Exercise objective.
A word-for-word copy of the whole listing is the required answer.

--- Dataset Enclosed Below ---

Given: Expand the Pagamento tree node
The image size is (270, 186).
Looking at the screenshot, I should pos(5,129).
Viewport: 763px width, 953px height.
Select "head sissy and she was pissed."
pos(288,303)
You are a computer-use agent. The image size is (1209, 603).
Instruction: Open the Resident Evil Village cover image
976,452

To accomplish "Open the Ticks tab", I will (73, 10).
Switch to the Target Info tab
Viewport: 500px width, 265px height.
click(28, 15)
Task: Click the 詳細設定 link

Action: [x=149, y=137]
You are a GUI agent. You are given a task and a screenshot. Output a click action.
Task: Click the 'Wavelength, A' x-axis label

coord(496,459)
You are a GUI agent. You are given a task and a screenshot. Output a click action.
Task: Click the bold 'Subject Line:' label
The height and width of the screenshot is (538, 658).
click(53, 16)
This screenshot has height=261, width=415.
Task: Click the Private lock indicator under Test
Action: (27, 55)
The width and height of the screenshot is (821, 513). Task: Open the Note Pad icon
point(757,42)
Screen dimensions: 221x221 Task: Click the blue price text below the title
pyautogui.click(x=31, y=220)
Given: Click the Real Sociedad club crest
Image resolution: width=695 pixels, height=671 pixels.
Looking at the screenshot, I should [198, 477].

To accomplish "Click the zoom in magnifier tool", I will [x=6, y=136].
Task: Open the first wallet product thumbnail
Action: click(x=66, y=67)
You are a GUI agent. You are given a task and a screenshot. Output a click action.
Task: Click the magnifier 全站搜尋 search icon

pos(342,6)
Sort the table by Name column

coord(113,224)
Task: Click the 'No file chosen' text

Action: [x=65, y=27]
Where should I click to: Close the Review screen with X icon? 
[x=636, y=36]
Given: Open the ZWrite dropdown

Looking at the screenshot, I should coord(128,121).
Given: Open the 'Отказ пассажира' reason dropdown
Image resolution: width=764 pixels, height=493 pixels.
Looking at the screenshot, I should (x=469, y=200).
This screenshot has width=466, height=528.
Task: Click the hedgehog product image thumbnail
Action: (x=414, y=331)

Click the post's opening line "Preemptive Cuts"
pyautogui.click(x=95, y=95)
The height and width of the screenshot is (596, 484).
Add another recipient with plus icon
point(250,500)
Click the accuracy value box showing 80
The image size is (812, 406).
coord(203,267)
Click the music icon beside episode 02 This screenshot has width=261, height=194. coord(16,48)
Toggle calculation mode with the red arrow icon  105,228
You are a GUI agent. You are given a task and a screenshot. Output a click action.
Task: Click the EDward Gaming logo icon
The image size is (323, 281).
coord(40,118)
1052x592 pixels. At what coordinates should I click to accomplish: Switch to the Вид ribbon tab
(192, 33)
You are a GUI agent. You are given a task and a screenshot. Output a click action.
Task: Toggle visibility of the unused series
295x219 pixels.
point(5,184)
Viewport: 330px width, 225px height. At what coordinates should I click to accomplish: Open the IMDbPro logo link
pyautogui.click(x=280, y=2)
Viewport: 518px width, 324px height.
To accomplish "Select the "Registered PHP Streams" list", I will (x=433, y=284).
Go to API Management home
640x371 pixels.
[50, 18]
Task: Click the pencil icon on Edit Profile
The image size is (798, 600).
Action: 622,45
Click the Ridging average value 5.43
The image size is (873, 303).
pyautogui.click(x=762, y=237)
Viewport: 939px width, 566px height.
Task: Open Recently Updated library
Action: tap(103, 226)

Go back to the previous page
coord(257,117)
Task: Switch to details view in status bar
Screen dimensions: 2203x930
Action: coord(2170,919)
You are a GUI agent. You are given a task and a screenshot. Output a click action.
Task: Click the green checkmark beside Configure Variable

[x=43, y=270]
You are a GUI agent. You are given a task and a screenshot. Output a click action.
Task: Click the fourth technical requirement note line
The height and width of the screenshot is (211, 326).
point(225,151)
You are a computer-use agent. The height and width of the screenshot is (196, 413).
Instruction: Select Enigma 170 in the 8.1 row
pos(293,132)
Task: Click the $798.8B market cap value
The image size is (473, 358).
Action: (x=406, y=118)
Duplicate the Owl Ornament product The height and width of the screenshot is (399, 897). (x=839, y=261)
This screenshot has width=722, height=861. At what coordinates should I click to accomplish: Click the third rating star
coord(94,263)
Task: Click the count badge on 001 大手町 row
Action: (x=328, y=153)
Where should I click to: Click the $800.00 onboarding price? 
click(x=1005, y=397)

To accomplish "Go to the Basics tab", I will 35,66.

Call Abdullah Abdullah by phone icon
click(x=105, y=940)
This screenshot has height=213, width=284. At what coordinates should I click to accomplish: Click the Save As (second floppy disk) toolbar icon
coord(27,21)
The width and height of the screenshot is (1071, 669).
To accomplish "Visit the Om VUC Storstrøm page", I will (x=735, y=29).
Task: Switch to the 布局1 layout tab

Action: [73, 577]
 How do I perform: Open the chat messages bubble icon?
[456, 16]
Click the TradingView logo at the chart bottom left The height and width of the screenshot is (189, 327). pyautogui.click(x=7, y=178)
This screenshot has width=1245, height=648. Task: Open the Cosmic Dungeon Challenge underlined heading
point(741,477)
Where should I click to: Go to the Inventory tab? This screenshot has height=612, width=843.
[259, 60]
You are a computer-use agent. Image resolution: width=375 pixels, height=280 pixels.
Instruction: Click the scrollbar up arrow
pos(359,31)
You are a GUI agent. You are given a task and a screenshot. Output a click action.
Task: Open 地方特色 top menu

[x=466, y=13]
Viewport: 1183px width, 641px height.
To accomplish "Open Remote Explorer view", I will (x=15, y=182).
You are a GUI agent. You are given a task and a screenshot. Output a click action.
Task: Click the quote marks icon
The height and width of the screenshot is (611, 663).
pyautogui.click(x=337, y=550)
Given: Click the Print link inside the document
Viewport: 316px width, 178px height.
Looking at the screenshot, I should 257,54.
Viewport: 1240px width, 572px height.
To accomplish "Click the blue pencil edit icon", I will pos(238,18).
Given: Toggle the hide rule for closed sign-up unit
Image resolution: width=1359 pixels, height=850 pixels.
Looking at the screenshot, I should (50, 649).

--- End of Enclosed Dataset ---

Answer.
Given: Expand the Pagamento tree node
The image size is (270, 186).
Looking at the screenshot, I should pos(5,129).
Viewport: 763px width, 953px height.
Select "head sissy and she was pissed."
pos(288,303)
You are a computer-use agent. The image size is (1209, 603).
Instruction: Open the Resident Evil Village cover image
976,452

To accomplish "Open the Ticks tab", I will (73, 10).
Switch to the Target Info tab
Viewport: 500px width, 265px height.
click(28, 15)
Task: Click the 詳細設定 link

Action: [x=149, y=137]
You are a GUI agent. You are given a task and a screenshot. Output a click action.
Task: Click the 'Wavelength, A' x-axis label

coord(496,459)
You are a GUI agent. You are given a task and a screenshot. Output a click action.
Task: Click the bold 'Subject Line:' label
The height and width of the screenshot is (538, 658).
click(53, 16)
This screenshot has height=261, width=415.
Task: Click the Private lock indicator under Test
Action: (27, 55)
The width and height of the screenshot is (821, 513). Task: Open the Note Pad icon
point(757,42)
Screen dimensions: 221x221 Task: Click the blue price text below the title
pyautogui.click(x=31, y=220)
Given: Click the Real Sociedad club crest
Image resolution: width=695 pixels, height=671 pixels.
Looking at the screenshot, I should [198, 477].

To accomplish "Click the zoom in magnifier tool", I will [x=6, y=136].
Task: Open the first wallet product thumbnail
Action: click(x=66, y=67)
You are a GUI agent. You are given a task and a screenshot. Output a click action.
Task: Click the magnifier 全站搜尋 search icon

pos(342,6)
Sort the table by Name column

coord(113,224)
Task: Click the 'No file chosen' text

Action: [x=65, y=27]
Where should I click to: Close the Review screen with X icon? 
[x=636, y=36]
Given: Open the ZWrite dropdown

Looking at the screenshot, I should coord(128,121).
Given: Open the 'Отказ пассажира' reason dropdown
Image resolution: width=764 pixels, height=493 pixels.
Looking at the screenshot, I should (x=469, y=200).
This screenshot has width=466, height=528.
Task: Click the hedgehog product image thumbnail
Action: (x=414, y=331)

Click the post's opening line "Preemptive Cuts"
pyautogui.click(x=95, y=95)
The height and width of the screenshot is (596, 484).
Add another recipient with plus icon
point(250,500)
Click the accuracy value box showing 80
The image size is (812, 406).
coord(203,267)
Click the music icon beside episode 02 This screenshot has width=261, height=194. coord(16,48)
Toggle calculation mode with the red arrow icon  105,228
You are a GUI agent. You are given a task and a screenshot. Output a click action.
Task: Click the EDward Gaming logo icon
The image size is (323, 281).
coord(40,118)
1052x592 pixels. At what coordinates should I click to accomplish: Switch to the Вид ribbon tab
(192, 33)
You are a GUI agent. You are given a task and a screenshot. Output a click action.
Task: Toggle visibility of the unused series
295x219 pixels.
point(5,184)
Viewport: 330px width, 225px height. At what coordinates should I click to accomplish: Open the IMDbPro logo link
pyautogui.click(x=280, y=2)
Viewport: 518px width, 324px height.
To accomplish "Select the "Registered PHP Streams" list", I will (x=433, y=284).
Go to API Management home
640x371 pixels.
[50, 18]
Task: Click the pencil icon on Edit Profile
The image size is (798, 600).
Action: 622,45
Click the Ridging average value 5.43
The image size is (873, 303).
pyautogui.click(x=762, y=237)
Viewport: 939px width, 566px height.
Task: Open Recently Updated library
Action: tap(103, 226)

Go back to the previous page
coord(257,117)
Task: Switch to details view in status bar
Screen dimensions: 2203x930
Action: coord(2170,919)
You are a GUI agent. You are given a task and a screenshot. Output a click action.
Task: Click the green checkmark beside Configure Variable

[x=43, y=270]
You are a GUI agent. You are given a task and a screenshot. Output a click action.
Task: Click the fourth technical requirement note line
The height and width of the screenshot is (211, 326).
point(225,151)
You are a computer-use agent. The height and width of the screenshot is (196, 413).
Instruction: Select Enigma 170 in the 8.1 row
pos(293,132)
Task: Click the $798.8B market cap value
The image size is (473, 358).
Action: (x=406, y=118)
Duplicate the Owl Ornament product The height and width of the screenshot is (399, 897). (x=839, y=261)
This screenshot has width=722, height=861. At what coordinates should I click to accomplish: Click the third rating star
coord(94,263)
Task: Click the count badge on 001 大手町 row
Action: (x=328, y=153)
Where should I click to: Click the $800.00 onboarding price? 
click(x=1005, y=397)

To accomplish "Go to the Basics tab", I will 35,66.

Call Abdullah Abdullah by phone icon
click(x=105, y=940)
This screenshot has height=213, width=284. At what coordinates should I click to accomplish: Click the Save As (second floppy disk) toolbar icon
coord(27,21)
The width and height of the screenshot is (1071, 669).
To accomplish "Visit the Om VUC Storstrøm page", I will (x=735, y=29).
Task: Switch to the 布局1 layout tab

Action: [73, 577]
 How do I perform: Open the chat messages bubble icon?
[456, 16]
Click the TradingView logo at the chart bottom left The height and width of the screenshot is (189, 327). pyautogui.click(x=7, y=178)
This screenshot has width=1245, height=648. Task: Open the Cosmic Dungeon Challenge underlined heading
point(741,477)
Where should I click to: Go to the Inventory tab? This screenshot has height=612, width=843.
[259, 60]
You are a computer-use agent. Image resolution: width=375 pixels, height=280 pixels.
Instruction: Click the scrollbar up arrow
pos(359,31)
You are a GUI agent. You are given a task and a screenshot. Output a click action.
Task: Open 地方特色 top menu

[x=466, y=13]
Viewport: 1183px width, 641px height.
To accomplish "Open Remote Explorer view", I will (x=15, y=182).
You are a GUI agent. You are given a task and a screenshot. Output a click action.
Task: Click the quote marks icon
The height and width of the screenshot is (611, 663).
pyautogui.click(x=337, y=550)
Given: Click the Print link inside the document
Viewport: 316px width, 178px height.
Looking at the screenshot, I should 257,54.
Viewport: 1240px width, 572px height.
To accomplish "Click the blue pencil edit icon", I will pos(238,18).
Given: Toggle the hide rule for closed sign-up unit
Image resolution: width=1359 pixels, height=850 pixels.
Looking at the screenshot, I should (50, 649).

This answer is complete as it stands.